Murmurs of mitral valve insufficiency were detected in one 3X (Day 65) and two 5X dogs (Days 135 and 163). These murmurs (grades II-III of VI) were not associated with clinical signs.

Indirect blood pressure was unaffected by Vetmedin at the label dose (1X). Mean diastolic blood pressure was decreased in the 3X group (74 mmHg) compared to the control group (82 mmHg). Mean systolic blood pressure was decreased in the 5X group (117 mmHg) compared to the control group (124 mmHg). None of the dogs had clinical signs of hypotension.

On 24-hour Holter monitoring, mean heart rate was increased in the 5X group (101 beats/min) compared to the control group (94 beats/min). Not counting escape beats, the 3X and 5X groups had slightly higher numbers of isolated ventricular ectopic complexes (VEs). The maximum number of non-escape VEs recorded either at baseline or in a control group dog was 4 VEs/24 hours. At either Week 4 or Week 20, three 3X group dogs had maximums of 33, 13, and 10 VEs/24 hours, and two 5X group dogs had maximums of 22 and 9 VEs/24 hours. One 1X group dog with no VEs at baseline had 6 VEs/24 hours at Week 4 and again at Week 20. Second-degree atrioventricular heart block was recorded in one 3X group dog at Weeks 4 and 20, and in one dog from each of the 1X and 5X groups at Week 20. None of the dogs had clinical signs associated with these electrocardiogram changes.
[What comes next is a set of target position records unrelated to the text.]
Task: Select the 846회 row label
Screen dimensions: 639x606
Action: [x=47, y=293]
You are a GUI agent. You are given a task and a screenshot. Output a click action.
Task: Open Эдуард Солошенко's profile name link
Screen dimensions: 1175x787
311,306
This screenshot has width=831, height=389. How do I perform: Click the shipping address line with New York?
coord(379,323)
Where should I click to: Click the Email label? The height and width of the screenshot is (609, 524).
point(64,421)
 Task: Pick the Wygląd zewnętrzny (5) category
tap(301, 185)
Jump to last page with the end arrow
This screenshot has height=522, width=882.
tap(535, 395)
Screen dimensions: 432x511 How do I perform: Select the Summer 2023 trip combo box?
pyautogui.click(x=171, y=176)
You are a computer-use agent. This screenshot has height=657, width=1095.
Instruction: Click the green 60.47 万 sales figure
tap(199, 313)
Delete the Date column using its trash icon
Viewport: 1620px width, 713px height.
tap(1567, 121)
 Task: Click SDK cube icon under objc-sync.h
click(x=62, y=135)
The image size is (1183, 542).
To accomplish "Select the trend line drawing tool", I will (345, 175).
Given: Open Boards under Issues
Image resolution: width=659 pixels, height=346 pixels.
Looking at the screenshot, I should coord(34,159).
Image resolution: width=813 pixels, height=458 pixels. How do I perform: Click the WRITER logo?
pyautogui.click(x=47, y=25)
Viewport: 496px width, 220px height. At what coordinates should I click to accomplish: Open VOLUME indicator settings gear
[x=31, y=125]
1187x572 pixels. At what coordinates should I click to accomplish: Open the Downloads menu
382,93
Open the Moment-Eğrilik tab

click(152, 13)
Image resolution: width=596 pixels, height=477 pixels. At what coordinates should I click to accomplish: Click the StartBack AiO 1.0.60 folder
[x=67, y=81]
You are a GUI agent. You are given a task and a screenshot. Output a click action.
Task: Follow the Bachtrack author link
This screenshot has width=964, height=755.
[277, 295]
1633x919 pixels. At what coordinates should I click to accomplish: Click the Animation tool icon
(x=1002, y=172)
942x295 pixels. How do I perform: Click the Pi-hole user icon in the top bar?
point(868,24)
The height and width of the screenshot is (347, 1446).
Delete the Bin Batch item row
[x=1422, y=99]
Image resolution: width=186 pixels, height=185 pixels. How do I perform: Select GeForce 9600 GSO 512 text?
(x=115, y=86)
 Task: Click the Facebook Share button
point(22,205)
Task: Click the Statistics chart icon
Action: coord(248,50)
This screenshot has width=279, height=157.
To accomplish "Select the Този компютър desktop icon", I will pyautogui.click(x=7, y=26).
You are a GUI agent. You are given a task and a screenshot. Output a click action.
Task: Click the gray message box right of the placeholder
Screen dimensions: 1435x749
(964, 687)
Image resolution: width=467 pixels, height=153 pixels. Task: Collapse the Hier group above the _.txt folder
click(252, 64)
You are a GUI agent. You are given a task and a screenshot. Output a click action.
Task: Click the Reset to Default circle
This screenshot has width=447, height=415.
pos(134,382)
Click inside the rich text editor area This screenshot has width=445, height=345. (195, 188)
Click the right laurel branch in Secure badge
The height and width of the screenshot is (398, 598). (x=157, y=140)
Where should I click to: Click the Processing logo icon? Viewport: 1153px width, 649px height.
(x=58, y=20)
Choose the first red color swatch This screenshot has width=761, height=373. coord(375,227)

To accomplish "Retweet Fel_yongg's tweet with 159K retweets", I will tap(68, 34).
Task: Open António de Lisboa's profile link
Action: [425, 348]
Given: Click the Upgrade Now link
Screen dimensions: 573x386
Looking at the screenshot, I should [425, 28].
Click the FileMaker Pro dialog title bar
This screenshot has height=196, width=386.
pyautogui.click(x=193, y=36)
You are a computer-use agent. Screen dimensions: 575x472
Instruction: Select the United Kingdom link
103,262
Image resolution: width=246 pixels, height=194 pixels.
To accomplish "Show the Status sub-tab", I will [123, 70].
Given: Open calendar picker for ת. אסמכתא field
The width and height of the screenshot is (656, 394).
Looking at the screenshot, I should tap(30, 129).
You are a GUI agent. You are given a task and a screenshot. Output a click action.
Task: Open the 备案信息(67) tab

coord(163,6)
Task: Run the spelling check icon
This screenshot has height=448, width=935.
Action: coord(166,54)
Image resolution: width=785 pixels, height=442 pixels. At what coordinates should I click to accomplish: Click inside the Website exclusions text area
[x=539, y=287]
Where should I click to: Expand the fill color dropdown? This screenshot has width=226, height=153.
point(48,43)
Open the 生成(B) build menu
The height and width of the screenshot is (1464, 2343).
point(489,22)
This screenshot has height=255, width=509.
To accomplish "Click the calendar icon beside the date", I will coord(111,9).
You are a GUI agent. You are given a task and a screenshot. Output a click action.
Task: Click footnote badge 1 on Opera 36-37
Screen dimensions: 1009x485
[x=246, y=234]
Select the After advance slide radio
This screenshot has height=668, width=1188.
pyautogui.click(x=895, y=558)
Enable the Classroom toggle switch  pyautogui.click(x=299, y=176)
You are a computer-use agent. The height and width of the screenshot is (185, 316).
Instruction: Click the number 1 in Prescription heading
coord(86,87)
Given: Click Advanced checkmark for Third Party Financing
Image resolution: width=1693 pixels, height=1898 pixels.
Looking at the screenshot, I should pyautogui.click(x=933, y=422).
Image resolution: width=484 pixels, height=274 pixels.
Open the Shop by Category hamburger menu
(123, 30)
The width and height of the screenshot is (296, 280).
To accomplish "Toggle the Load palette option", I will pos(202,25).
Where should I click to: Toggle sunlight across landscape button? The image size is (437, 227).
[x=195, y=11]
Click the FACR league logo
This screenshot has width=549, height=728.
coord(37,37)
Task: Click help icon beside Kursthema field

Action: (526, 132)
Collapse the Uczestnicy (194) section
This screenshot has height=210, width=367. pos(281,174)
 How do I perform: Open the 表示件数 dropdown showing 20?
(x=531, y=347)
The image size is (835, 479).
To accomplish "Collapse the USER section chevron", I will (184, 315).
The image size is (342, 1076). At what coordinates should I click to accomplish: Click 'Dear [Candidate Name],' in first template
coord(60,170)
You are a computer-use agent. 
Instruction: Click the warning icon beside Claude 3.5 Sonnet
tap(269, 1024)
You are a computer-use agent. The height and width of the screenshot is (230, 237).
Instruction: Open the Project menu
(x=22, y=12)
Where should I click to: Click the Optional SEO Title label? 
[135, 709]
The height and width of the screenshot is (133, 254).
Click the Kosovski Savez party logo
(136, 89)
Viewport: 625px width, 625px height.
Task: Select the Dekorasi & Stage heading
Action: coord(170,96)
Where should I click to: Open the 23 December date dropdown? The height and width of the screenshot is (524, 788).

Treatment was associated with small differences in mean platelet counts (decreased in the 3X and 1X groups), potassium (increased in the 5X group), glucose (decreased in the 1X and 3X groups), and maximum blood glucose in glucose curves (increased in the 5X group). All individual values for these variables were within the normal range. Three 1X and one 5X group dogs had mild elevations of alkaline phosphatase (less than two times normal).

Loose stools and vomiting were infrequent and self-limiting.

Storage Information: Store at 20° to 25°C (68° to 77°F), excursions permitted between 15° and 30°C (between 59° and 86°F).

How Supplied

Vetmedin® (pimobendan) Chewable Tablets:

Available as 1.25 or 5 mg oblong half-scored chewable tablets - 50 tablets per bottle.

NDC 0010-4480-01 - 1.25 mg - 50 tablets

NDC 0010-4482-01- 5 mg - 50 tablets

Manufactured by: MEDA Manufacturing GmbH, Cologne, Germany

Manufactured for: Boehringer Ingelheim Vetmedica, Inc., St. Joseph, MO 64506 U.S.A.

Vetmedin® is a registered trademark of Boehringer Ingelheim Vetmedica GmbH licensed to Boehringer Ingelheim Vetmedica, Inc.

Copyright © 2012 Boehringer Ingelheim Vetmedica, Inc. or an affiliated company. All Rights Reserved.

448004-02

Code 448011, 448211

Revised 03/2012

NAC No.: 10281663

BOEHRINGER INGELHEIM VETMEDICA, INC.